The Foundation has a particular interest in funding wilderness zone and environmental protection, safe recreation, public education and biological research.
Wilderness Zone and Environmental Protection
ADK Highpeaks Foundation has been a proud supporter of the Adirondack Summit Steward Program. In 2011 the foundation was asked if we would be interested in providing funding to place a summit steward on Cascade Mountain on weekends. Cascade is the most often first climbed of the Highpeaks due to its roadside trailhead and short distance. It is an excellent opportunity to engage with many newer hikers and talk to them about how unique and special the alpine zones are in the Adirondacks. We provided over $30,000 in grants between 2011 and 2018 and several of out members have also dedicated hundreds of hours as volunteers for the program.
The foundation also supported other organizations such as the Ausable River Association to help protect the waters in and around the high peak’s region.
Safe Recreation and Public Education
Check presentation to LASAR, Lower Adirondack Search and Rescue for $5,300. All the funding came from Executive Board Member Neil Luckhurst’ “Project Full deck” in which he summitted 48 high peaks in 15 days.
Our very first grant as a not-for-profit organization was to the Keene Valley Fire Department Wilderness Rescue team. The grant was for $5,000 and was used to replace and purchase new equipment.

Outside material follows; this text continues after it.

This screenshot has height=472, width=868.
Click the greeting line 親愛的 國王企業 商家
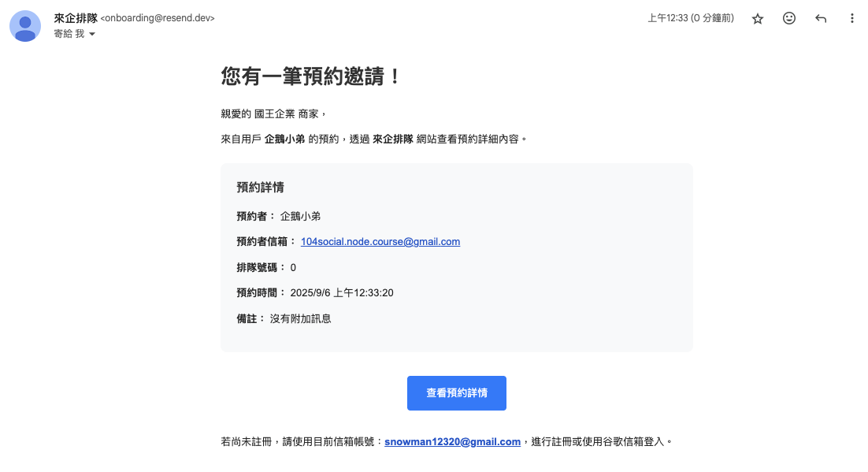[x=273, y=114]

We feel that it is very important to support those who provide lifesaving service in the Forest Preserve. The foundation has also provided grants to similar organizations such as SARNAK the Search and Rescue of the Northern Adirondacks to help upgrade equipment and to provide public education on wilderness safety.
Other similar programs in this category that we have supported was the Adirondack Ski Touring Council to help fund a parking turn out and easement purchase in the McKenzie Wilderness for the Jack Rabbit Ski Trail.

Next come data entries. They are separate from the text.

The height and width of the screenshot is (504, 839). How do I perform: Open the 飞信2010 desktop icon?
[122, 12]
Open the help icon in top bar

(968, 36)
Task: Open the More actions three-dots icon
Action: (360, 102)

In 2011 we coordinated with another Northeast non-profit to support a study of the effects of climate change on alpine vegetation, specifically Prenanthes boottii also known as Bootts Rattlesnake Root. The goal of the project was to assess the effect climate change has on highly imperiled plant life. The study was conducted by Kristen Haynes of SUNY ESF and incorporated DNA sequencing and inventory of the plants in the high peaks in order to better understand the plant’s ability to cope with change through adaptation or natural relocation.